One should not confuse correlation with causation, especially since there was so much tumult coming out of World War II that it is hard to isolate the single cause of just about anything. But the international cooperative order that has since presided, establishing or at least emerging in parallel with relative peace and abundant prosperity, is very neatly historically coincident with the reign of globalization and the empire of financial capital we now group together as neoliberalism. And if one were inclined to confuse correlation with causation, there is a quite intuitive and plausible theory connecting them. Markets may be problematic, shall we say, but they also value security and stability and, all else being equal, reliable economic growth. In the form of that growth, neoliberalism promised a reward for cooperation, effectively transforming, at least in theory, what had once been seen as zero-sum competitions into positive-sum collaborations.

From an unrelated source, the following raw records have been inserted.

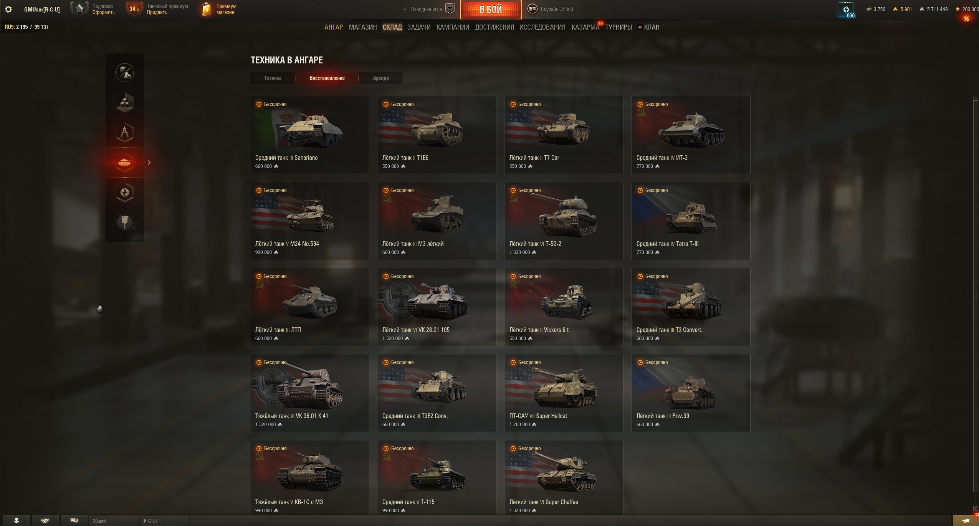979x526 pixels.
Task: Click the В БОЙ button
Action: 491,9
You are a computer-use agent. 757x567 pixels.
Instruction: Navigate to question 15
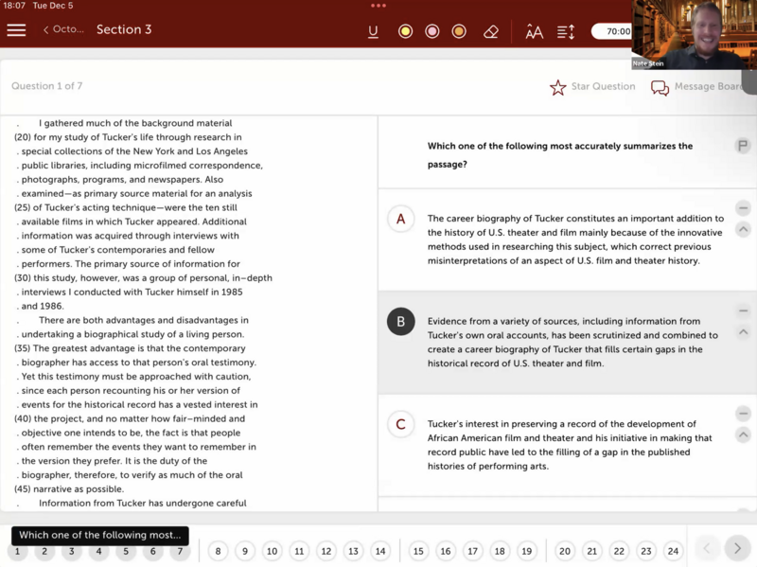pyautogui.click(x=418, y=551)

Neoliberalism never made good on that bargain, as the financial crisis finally revealed. Which has left the rhetorical banner of an ever-expanding, ever-enriching society of affluence—and a political economy oriented toward the same goal—considerably tattered. Those continuing to hold it aloft are much wobblier at the knee than seemed credible to imagine just a decade or two ago, like athletes showing themselves suddenly far past their prime. Global warming promises another blow, possibly a lethal one. If Bangladesh floods and Russia profits, the result will not be good for the cause of neoliberalism—and arguably worse still for the cause of liberal internationalism, which has always been its aide-de-camp.